• _Exercices_:
1 – Résumez l'extrait étudié en une seule phrase.
2 – D'après l'extrait étudié, entre quels sentiments l'attente de Jésus à Gethsémani fut-elle tiraillée ?

• _Extrait étudié_:
+---+

I- Regard critique sur les évangiles




4- À Gethsémani : l’attente et la venue de Judas



PROLOGUE

INTRODUCTION

REGARD CRITIQUE SUR LES ÉVANGILES
- L’annonce de la trahison
- Le contexte historique
- Les fêtes de la Pâque
- Gethsémani
  - Sens christologique du récit
  - Critique du discours
  - Analyse du récit
    . Le Gethsémani
    . Le chemin du Gethsémani
    . Veille et attente
    . Fin de l’attente
  - La venue de Judas
- Le récit de la trahison
- La trahison simulée
- L’arrestation de Jésus
- Troisième rencontre
- Jésus, entre prophétie et
   politique

- La mort de Judas

DU JUDAS DE L’HIS­TOIRE AU JUDAS DES RÉCITS

ÉPILOGUE

ANNEXES


. . . . . . . - o 0 o - . . . . . . .

Analyse du récit :
La veille et l’attente de la venue de Judas


   Selon les récits évangéliques, Jésus monta à Gethsémani pour attendre Judas, qui devait venir le livrer aux mains des pécheurs afin que, par sa mort, le salut des hommes fut accompli en lui. Son attente fut ainsi tiraillée entre la crainte et le désir.

+---+

(Relevés de localisation de mots et d'éléments)
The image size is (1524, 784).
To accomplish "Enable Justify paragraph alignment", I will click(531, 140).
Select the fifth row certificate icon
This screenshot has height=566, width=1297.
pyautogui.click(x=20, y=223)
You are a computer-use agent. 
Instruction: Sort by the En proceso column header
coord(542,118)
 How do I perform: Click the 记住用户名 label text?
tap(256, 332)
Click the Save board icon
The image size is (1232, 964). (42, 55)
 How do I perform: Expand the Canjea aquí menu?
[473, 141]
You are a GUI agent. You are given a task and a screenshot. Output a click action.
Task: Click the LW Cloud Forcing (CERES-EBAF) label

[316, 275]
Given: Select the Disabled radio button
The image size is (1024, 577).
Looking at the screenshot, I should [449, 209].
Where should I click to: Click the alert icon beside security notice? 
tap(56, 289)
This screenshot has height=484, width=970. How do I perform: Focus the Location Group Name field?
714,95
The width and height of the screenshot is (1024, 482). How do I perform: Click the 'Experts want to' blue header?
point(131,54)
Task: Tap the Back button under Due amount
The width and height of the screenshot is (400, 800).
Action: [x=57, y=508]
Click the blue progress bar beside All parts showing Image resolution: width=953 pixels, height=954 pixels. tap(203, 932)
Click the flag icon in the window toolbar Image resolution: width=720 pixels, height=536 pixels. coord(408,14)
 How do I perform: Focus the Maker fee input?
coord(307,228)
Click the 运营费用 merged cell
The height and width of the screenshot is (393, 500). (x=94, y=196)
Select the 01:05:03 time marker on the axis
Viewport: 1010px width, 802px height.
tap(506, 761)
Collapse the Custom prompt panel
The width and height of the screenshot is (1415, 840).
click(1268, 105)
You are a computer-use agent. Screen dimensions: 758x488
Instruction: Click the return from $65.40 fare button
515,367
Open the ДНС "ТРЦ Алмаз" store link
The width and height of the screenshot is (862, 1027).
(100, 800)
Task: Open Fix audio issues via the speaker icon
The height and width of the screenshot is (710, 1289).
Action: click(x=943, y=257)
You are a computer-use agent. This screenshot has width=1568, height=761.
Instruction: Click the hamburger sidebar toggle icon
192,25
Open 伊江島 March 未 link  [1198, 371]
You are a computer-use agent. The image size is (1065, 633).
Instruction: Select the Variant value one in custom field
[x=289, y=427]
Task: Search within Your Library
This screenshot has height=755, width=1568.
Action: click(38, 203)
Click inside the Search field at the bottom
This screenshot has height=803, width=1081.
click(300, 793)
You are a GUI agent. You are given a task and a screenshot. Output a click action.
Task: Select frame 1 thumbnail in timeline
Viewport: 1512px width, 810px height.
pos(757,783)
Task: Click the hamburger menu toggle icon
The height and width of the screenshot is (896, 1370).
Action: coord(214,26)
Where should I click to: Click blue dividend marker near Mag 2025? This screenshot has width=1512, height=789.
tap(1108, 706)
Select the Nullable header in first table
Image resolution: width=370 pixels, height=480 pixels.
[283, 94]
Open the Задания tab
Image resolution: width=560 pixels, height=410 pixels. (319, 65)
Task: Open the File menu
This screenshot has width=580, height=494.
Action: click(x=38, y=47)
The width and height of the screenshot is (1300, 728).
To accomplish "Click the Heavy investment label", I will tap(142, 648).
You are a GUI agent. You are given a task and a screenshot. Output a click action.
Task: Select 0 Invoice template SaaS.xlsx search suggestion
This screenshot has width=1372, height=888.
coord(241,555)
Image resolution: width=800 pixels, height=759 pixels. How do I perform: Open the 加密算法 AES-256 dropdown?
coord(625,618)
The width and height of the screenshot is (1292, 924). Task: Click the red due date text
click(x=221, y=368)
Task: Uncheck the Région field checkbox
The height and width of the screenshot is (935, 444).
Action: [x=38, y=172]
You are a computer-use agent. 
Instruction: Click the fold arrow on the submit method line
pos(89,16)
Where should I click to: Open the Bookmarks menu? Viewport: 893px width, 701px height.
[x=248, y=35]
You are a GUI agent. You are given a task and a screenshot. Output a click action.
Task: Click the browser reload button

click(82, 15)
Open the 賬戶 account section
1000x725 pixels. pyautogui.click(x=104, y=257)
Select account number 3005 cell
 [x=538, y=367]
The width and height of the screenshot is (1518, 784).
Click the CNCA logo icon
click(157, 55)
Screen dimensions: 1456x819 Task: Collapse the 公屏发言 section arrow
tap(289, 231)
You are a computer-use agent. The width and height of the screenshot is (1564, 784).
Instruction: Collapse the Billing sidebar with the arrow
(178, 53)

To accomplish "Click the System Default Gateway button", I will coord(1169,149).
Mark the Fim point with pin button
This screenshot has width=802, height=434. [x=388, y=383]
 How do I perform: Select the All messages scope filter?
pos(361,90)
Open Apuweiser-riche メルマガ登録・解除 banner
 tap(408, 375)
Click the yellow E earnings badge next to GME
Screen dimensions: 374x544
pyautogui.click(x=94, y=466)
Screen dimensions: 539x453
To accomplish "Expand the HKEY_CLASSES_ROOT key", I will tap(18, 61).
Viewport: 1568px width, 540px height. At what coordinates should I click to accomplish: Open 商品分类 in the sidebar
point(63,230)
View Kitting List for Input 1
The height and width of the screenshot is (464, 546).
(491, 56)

+---+

• _Corrigé_:
1 – Selon les récits évangéliques, Jésus monta à Gethsémani pour y attendre Judas, qui devait le livrer afin que sa mort accomplisse le salut des hommes, une attente tiraillée entre la crainte et le désir.

2 – Entre la crainte et le désir.